Peut on refuser de vendre aux clients d'un concurrent ?

Publié le : 30/09/2015 30 septembre sept. 09 2015

CA Paris, 24 sept. 2015, n° 2014/17586
 

Cegedim SA vend aux laboratoires pharmaceutiques des logiciels de gestion et des bases de données de médecins prescripteurs, deux solutions de gestion de clientèles (dites « CRM ») pouvant être achetées ensemble ou auprès de deux prestataires différents.
Elle détient, grâce à sa base de données appelée Onekey, une position dominante sur le marché des bases de données d’informations médicales à destination des laboratoires pharmaceutiques pour la gestion des visites médicales.

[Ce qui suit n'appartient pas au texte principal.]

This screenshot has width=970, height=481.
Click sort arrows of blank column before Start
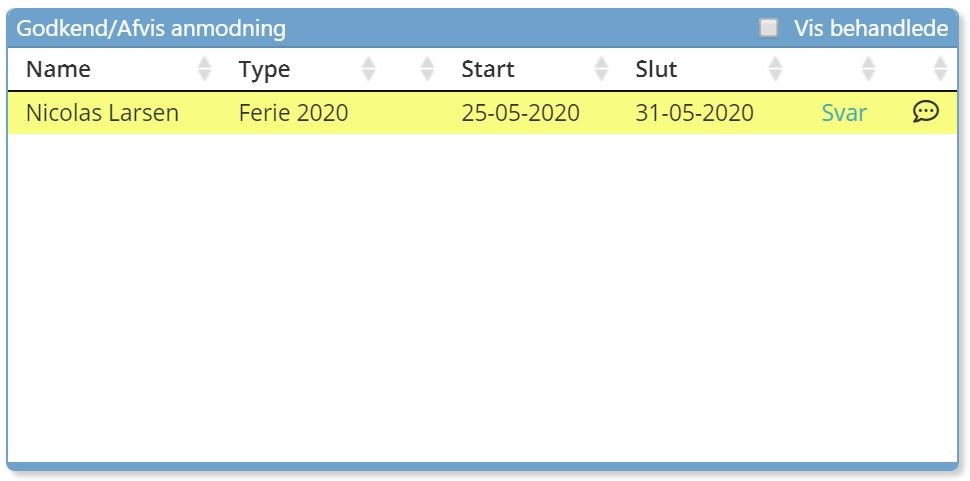coord(428,69)
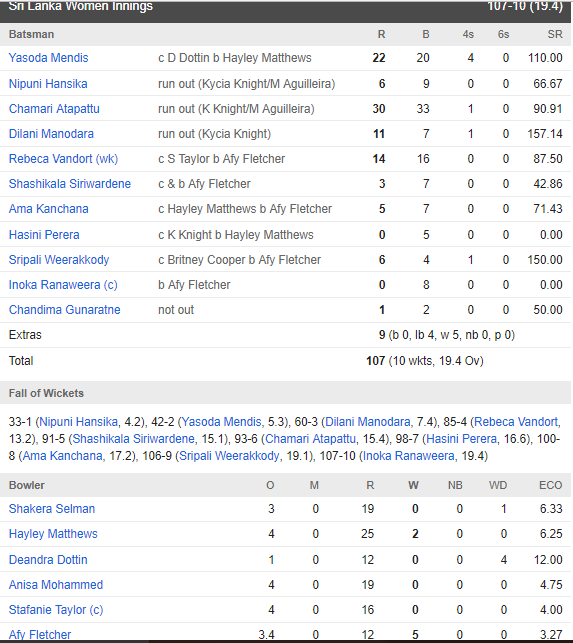Click Shashikala Siriwardene batsman link
The image size is (573, 643).
70,184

Le 8 juillet 2014, l’Adlc l’a condamnée à une amende de 5,7 millions d’euros pour avoir, pendant presque 6 ans, refusé de vendre sa base de données aux laboratoires utilisant le logiciel de gestion de la société Euris, alors qu’elle accédait aux demandes des clients d’autres prestataires (déc. n° 14-D-06 du 8 juill. 2014, http://www.autoritedelaconcurrence.fr/pdf/avis/14d06.pdf)
 
Cette pratique relève à la fois d’un abus d’éviction et d’un abus d’exploitation. Elle était susceptible de contribuer à la disparition d’Euris, avec pour effet de supprimer une offre alternative aux laboratoires. L’explication avancée par Cegedim, reposant sur des soupçons de contrefaçon de sa base de données, n’a pas été acceptée par l’Autorité, conformément à sa pratique décisionnelle selon laquelle l’attitude prétendument déloyale d’un concurrent peut certes justifier une action judiciaire mais en aucun cas une pratique anticoncurrentielle (déc. n° 09-D-14 du 25 mars 2009, 10-D-11 du 24 mars 2010).
 
Un peu plus d’un an plus tard, le 24 septembre 2015, la Cour de Paris confirme la sanction. Elle approuve la délimitation par l’Autorité d’un marché des bases de données d’informations médicales à destination des laboratoires pharmaceutiques pour la gestion des visites médicales. Cegédim est également présente sur le marché connexe des logiciels de gestion en matière de CRM, service spécifique et non substituable à d’autres services relatifs au marketing. La connexité était contestée mais la cour souligne qu’il n’est  « pas contestable qu’un logiciel de gestion de relations clients ne peut fonctionner sans base de données des clients intéressés par le ou les produits commercialisés par l’entreprise qui recourt à ce service, que cette base regroupe des données internes à l’entreprise ou qu’elle soit produite par un tiers, ou encore que la base interne à l’entreprise soit enrichie par celle fournie par un tiers ».
 
Cégédim contestait toute domination sur le premier marché, ce qui offre à la Cour l’occasion de rappeler que les parts de marché ne sont pas le seul critère et que « les incertitudes sur le montant exact de la part du marché pertinent détenue par l’entreprise en cause peuvent être compensées par d’autres indices, dès lors que l’ensemble des éléments relevés permet de conclure que celle-ci peut faire obstacle au maintien d’une concurrence effective sur ce marché, sa situation lui donnant la possibilité de comportements indépendants dans une mesure appréciable à l’égard de ses concurrents et de ses clients ».
 
L’abus (sur le marché connexe) résultait bien d’un refus de vente discriminatoire et non d’une vente liée comme le soutenait Euris, sachant que Cegedim acceptait par ailleurs de vendre sa base de données à des laboratoires ayant recours aux logiciels de gestion d’autres prestataires concurrents. Seuls les clients d’Euris faisaient l’objet d’une fin de non recevoir.
 
Concernant le calcul de la sanction dans l’hypothèse où l’abus est commis sur un marché connexe et non sur celui où l’opérateur est dominant : il importe peu que le marché connexe n’ait pas fait l’objet d’une délimitation exacte puisqu’il s’agit du marché affecté et non du marché sur lequel la position dominante a été observée qui, lui, nécessitait donc une analyse précise ; il suffit que l’on connaisse précisément la valeur des ventes en relation directe avec l’infraction. En l’espèce, la valeur des ventes servant de base de calcul à la sanction pouvait donc être le chiffre d’affaires réalisé avec les ventes de logiciels CRM spécifiques au secteur de la santé.  Sur cette base de calcul, un coefficient de 4% a pu justement être appliqué tenant compte de la gravité des pratiques et du dommage à l’économie.